= Edwin Gifford =

British priest (1820–1905)

Edwin Hamilton Gifford, DD (18 December 1820 – 4 May 1905) was an eminent Anglican priest, schoolmaster, and author of the second half of the 19th century.

==Early life, family and education==
Edwin Gifford was born in Bristol, the sixth son of Helen and Richard Gifford. He was educated at Shrewsbury School, then at St John's College, Cambridge. In 1842, he was made Pitt Scholar, the pre-eminent scholarship for classics at the University of Cambridge. He graduated with his Bachelor of Arts (BA) degree in 1843, as the 15th Wrangler and Senior Classic.

He was ordained in the Church of England in 1845. Emma Lavinia Gifford, the first wife of Thomas Hardy, was his niece.

==Career==
Gifford was Second Master at his old school, Shrewsbury, then Chief Master of King Edward's School, Birmingham and an honorary Canon of Worcester. Later he was Rector of Walgrave then Much Hadham. From 1884 to 1889 he was Archdeacon of London.

——

Job ▸
Could you reproduce the Edwin Gifford text word for word, starting at "Edwin Hamilton Gifford, DD" and continuing up to and including "the 19th century."?

Entries on where items appear:
——

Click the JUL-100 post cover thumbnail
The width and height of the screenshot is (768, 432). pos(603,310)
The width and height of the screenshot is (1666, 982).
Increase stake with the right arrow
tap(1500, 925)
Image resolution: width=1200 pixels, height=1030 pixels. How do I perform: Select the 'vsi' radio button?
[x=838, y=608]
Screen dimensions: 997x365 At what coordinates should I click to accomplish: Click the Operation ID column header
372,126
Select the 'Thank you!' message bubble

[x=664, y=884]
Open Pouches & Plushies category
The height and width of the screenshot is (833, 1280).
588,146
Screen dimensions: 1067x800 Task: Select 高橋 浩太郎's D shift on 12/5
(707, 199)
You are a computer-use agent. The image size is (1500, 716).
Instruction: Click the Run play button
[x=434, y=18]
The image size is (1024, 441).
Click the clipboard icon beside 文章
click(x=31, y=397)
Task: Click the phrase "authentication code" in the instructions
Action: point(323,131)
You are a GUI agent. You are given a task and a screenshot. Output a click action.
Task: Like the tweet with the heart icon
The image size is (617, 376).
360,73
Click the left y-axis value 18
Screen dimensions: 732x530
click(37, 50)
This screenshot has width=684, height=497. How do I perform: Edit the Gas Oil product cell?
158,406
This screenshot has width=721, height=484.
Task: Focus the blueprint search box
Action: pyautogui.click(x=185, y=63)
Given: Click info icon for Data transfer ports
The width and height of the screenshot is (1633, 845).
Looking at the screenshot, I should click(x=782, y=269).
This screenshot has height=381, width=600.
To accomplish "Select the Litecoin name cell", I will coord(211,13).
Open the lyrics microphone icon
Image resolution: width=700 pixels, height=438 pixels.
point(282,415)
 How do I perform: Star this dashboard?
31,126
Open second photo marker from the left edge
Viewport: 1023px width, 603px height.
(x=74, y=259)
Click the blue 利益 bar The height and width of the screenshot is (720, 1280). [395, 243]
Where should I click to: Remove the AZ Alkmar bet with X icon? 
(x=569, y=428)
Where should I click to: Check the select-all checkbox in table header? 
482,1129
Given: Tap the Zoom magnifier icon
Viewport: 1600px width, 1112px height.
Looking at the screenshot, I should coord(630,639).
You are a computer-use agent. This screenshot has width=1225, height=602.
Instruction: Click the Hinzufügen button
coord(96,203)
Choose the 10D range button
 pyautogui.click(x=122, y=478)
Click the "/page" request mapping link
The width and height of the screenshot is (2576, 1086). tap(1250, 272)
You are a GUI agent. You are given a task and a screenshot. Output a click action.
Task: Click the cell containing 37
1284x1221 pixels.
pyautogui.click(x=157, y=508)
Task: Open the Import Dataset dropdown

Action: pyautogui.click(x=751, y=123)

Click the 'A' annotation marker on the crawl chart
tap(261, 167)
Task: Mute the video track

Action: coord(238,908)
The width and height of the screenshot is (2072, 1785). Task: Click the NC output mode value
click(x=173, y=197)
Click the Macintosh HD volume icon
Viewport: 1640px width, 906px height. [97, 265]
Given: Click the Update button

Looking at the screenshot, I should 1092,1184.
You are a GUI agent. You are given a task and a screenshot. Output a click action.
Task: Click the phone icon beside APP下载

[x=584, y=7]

——

Solution ▸
Edwin Hamilton Gifford, DD (18 December 1820 – 4 May 1905) was an eminent Anglican priest, schoolmaster, and author of the second half of the 19th century.